◆ Instructions for the task
Format the rows from the very first line through the line containing "Action: pos(716,532)" as a Markdown table with the columns No. and Entry, numbering each line and skipping any blank ones. Leave the pictures out.
>>
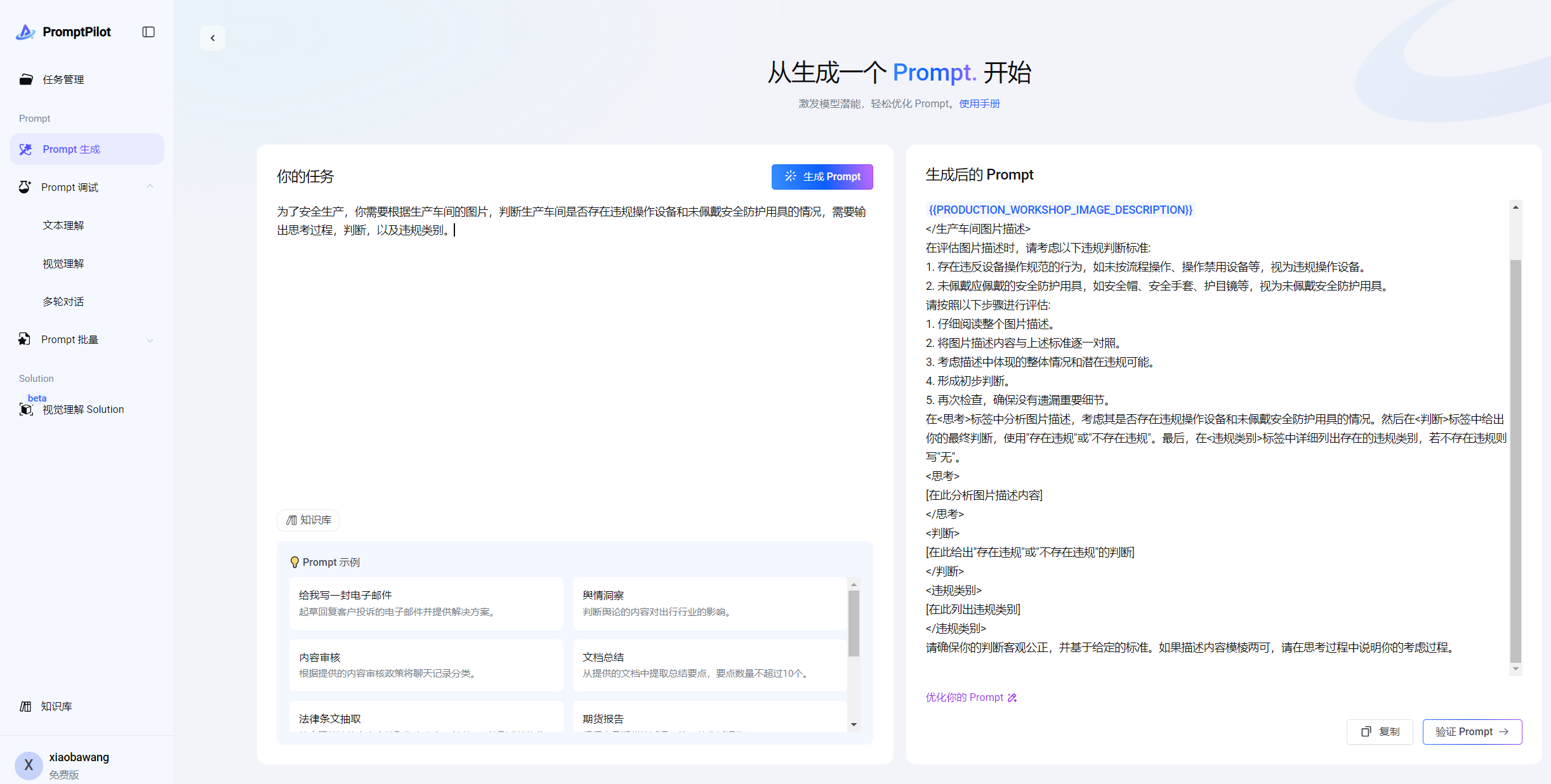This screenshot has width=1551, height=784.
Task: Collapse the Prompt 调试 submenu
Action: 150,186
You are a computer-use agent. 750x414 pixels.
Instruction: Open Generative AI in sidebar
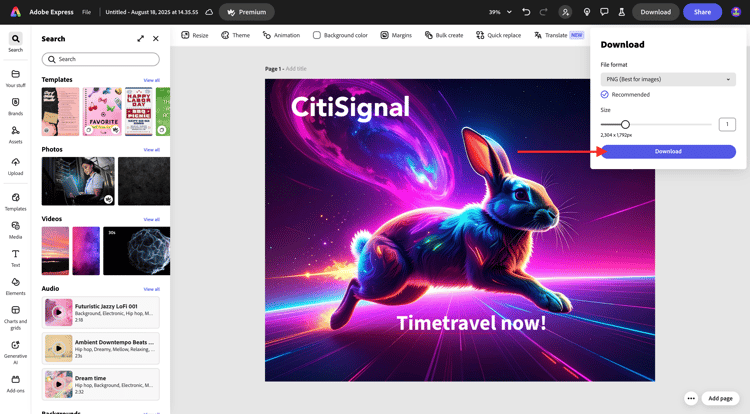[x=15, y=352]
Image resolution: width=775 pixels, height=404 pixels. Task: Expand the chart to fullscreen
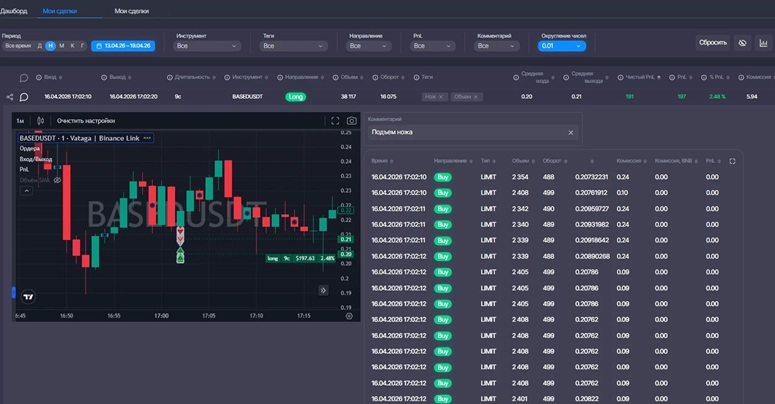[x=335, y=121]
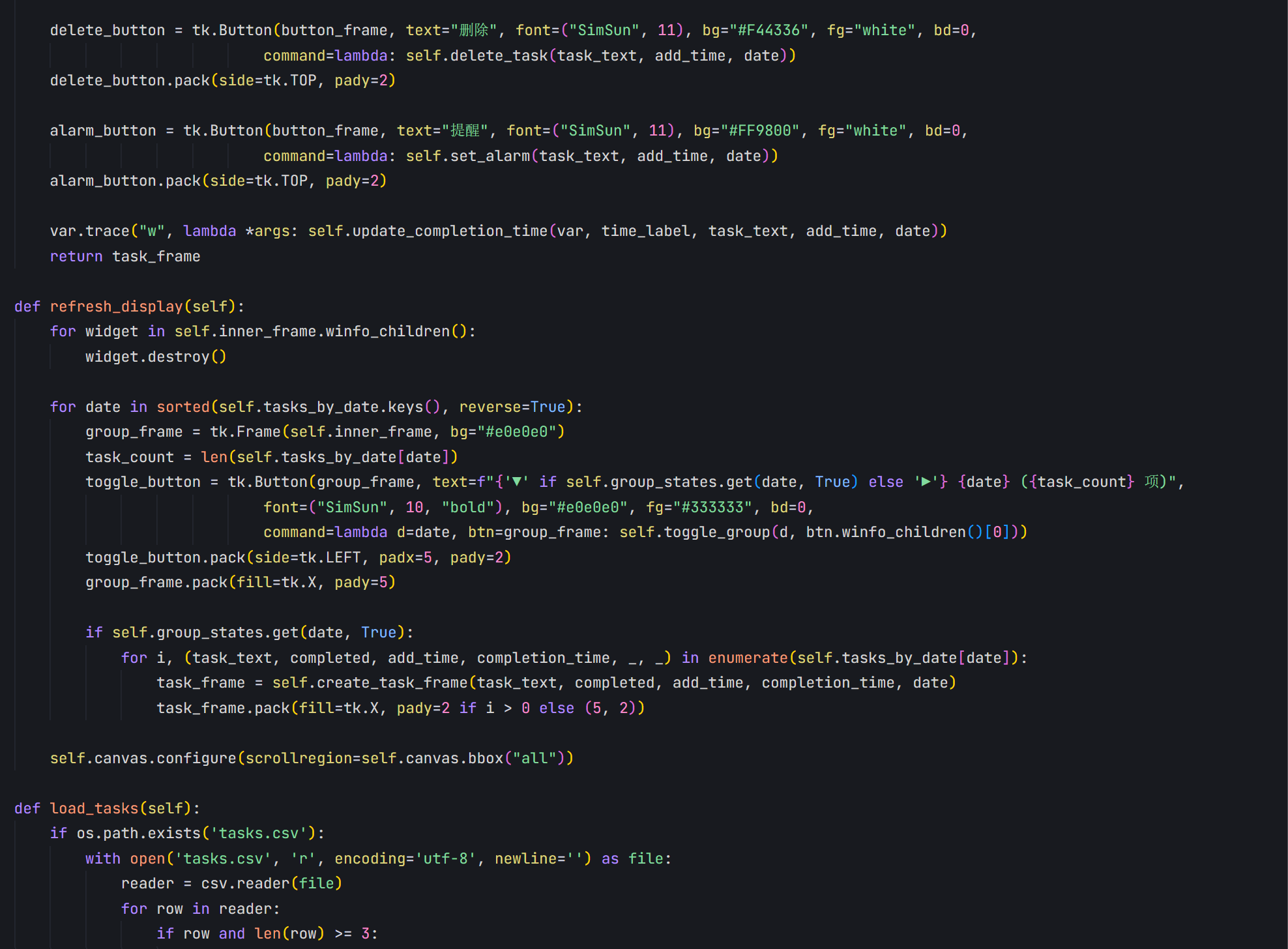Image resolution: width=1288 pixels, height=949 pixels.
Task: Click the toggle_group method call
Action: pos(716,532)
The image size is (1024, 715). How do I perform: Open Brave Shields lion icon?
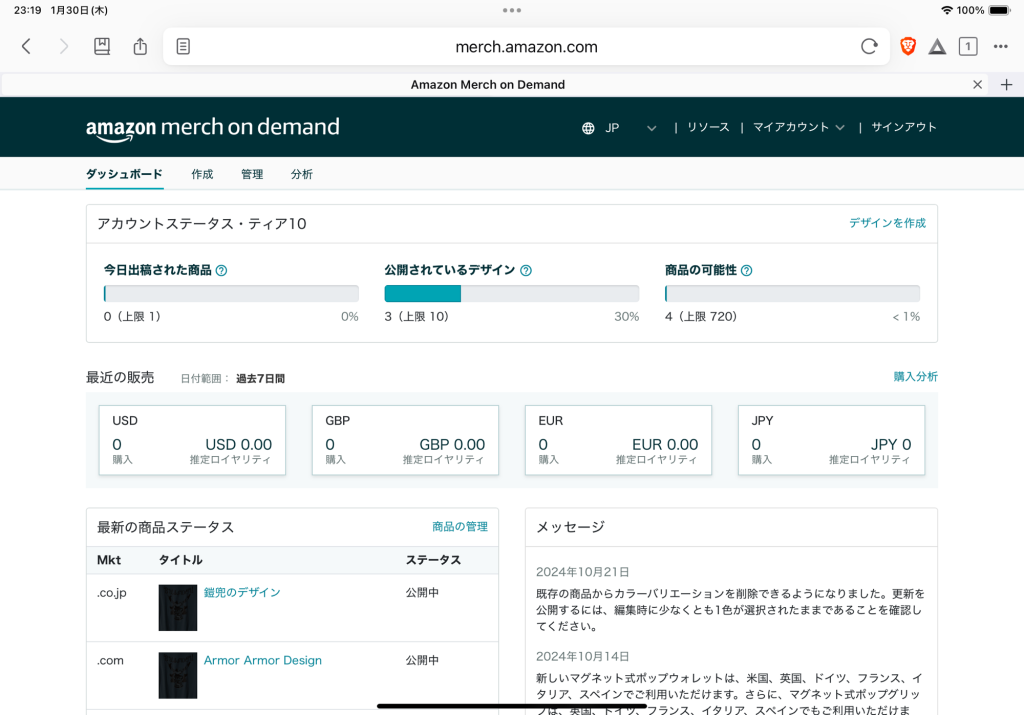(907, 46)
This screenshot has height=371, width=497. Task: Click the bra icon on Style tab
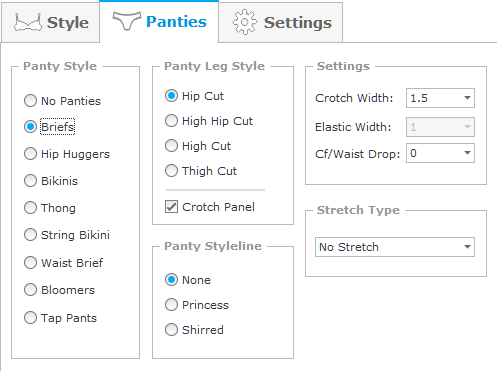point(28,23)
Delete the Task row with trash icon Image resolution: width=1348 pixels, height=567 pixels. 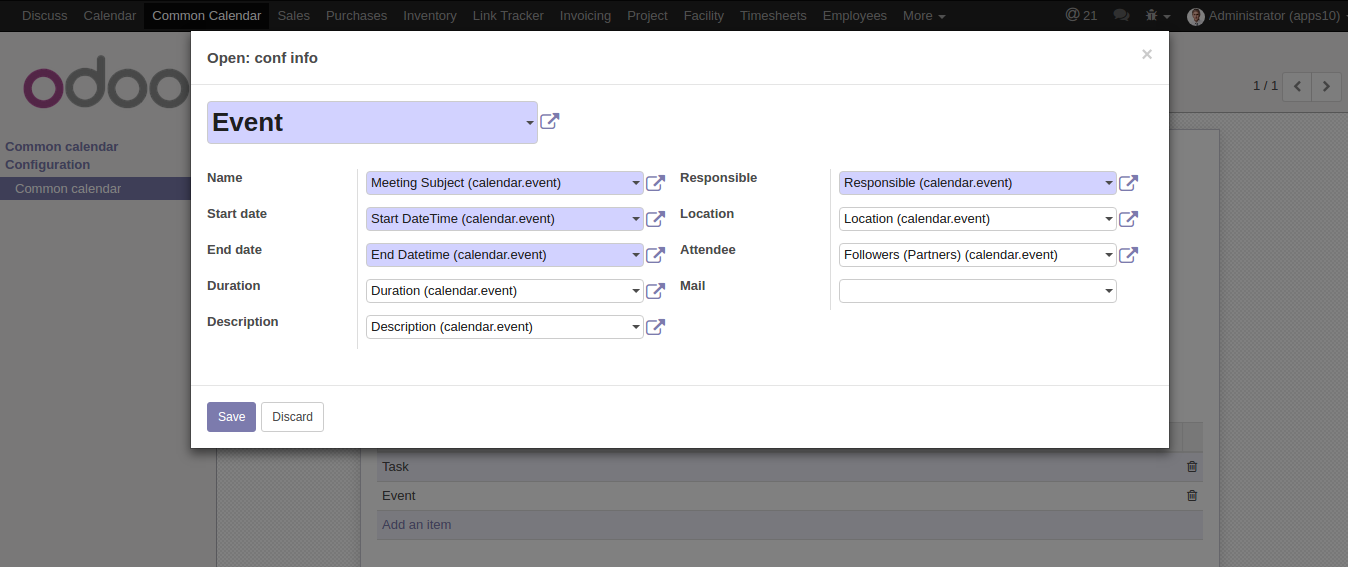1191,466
<<
◆ Response
| No. | Entry |
|---|---|
| 1 | This screenshot has width=1551, height=784. |
| 2 | Task: Collapse the Prompt 调试 submenu |
| 3 | Action: 150,186 |
| 4 | You are a computer-use agent. 750x414 pixels. |
| 5 | Instruction: Open Generative AI in sidebar |
| 6 | [x=15, y=352] |
| 7 | Image resolution: width=775 pixels, height=404 pixels. Task: Expand the chart to fullscreen |
| 8 | [x=335, y=121] |
| 9 | Image resolution: width=1288 pixels, height=949 pixels. |
| 10 | Task: Click the toggle_group method call |
| 11 | Action: pos(716,532) |